La suite du congrès national de Pastef, organisé ce dimanche à Dakar Arena, devait permettre au parti au pouvoir de tourner la page des remous internes qui ont marqué ces derniers mois. Ousmane Sonko s’en est servi pour adresser un message politique clair : il n’existe, selon lui, aucune crise institutionnelle au sommet de l’État, malgré les spéculations qui alimentent le débat public depuis plusieurs semaines.
Face à des milliers de militants, le leader de Pastef a dénoncé ce qu’il appelle les « marchands de crise », accusés d’entretenir l’idée d’un conflit entre les principales institutions du pays. Sans citer de noms, il a estimé que certains acteurs politiques et médiatiques cherchent à prospérer sur des tensions réelles ou supposées afin d’affaiblir le projet porté par son parti.
« Il n’y a pas de crise », a insisté Ousmane Sonko, affirmant que la répartition des responsabilités entre les différentes institutions répond au cadre fixé par la Constitution. Pour lui, les débats actuels ne doivent pas être interprétés comme une confrontation au sommet de l’État.
Au-delà de cette mise au point, le président de Pastef a dressé un bilan politique de l’action engagée depuis l’accession du parti au pouvoir. Il a notamment revendiqué les réformes menées dans les domaines de la gouvernance, de la lutte contre la corruption, de la justice et de la renégociation de certains contrats stratégiques.

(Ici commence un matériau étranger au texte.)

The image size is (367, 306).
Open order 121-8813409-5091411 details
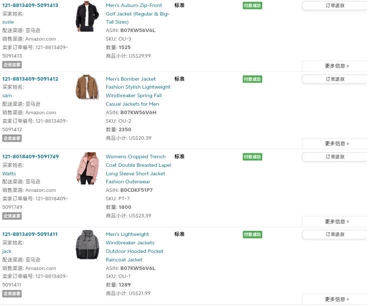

Selon lui, les turbulences qui ont traversé le mouvement ces derniers mois relèvent d’une phase de clarification désormais achevée. Loin d’y voir un signe de fragilité, il estime que son parti en ressort renforcé. « Pastef est plus que jamais la plus grande force politique du pays », a-t-il lancé devant les militants, se montrant convaincu que la formation continuera d’élargir sa base électorale.
Le discours a également pris une tonalité plus personnelle lorsque le Premier ministre a tenu à rassurer ses partisans sur sa fidélité aux idéaux du mouvement. « Je ne trahirai jamais les militants », a-t-il déclaré, présentant la confiance placée en lui comme une responsabilité plutôt qu’un privilège.
Cette intervention, très attendue, apparaît comme la séquence politique majeure de ce premier congrès national. Plus qu’un simple rendez-vous de structuration interne, la rencontre a permis à Ousmane Sonko de réaffirmer son autorité sur le parti qu’il a fondé et de répondre aux interrogations qui entourent l’équilibre du pouvoir depuis plusieurs mois.
En filigrane, le leader de Pastef a cherché à refermer un débat qui occupe largement la scène politique sénégalaise : celui de l’existence ou non de divergences au sommet de l’État. Un débat qu’il juge artificiel, mais qui continue d’alimenter les commentaires au sein de la classe politique comme de l’opinion publique.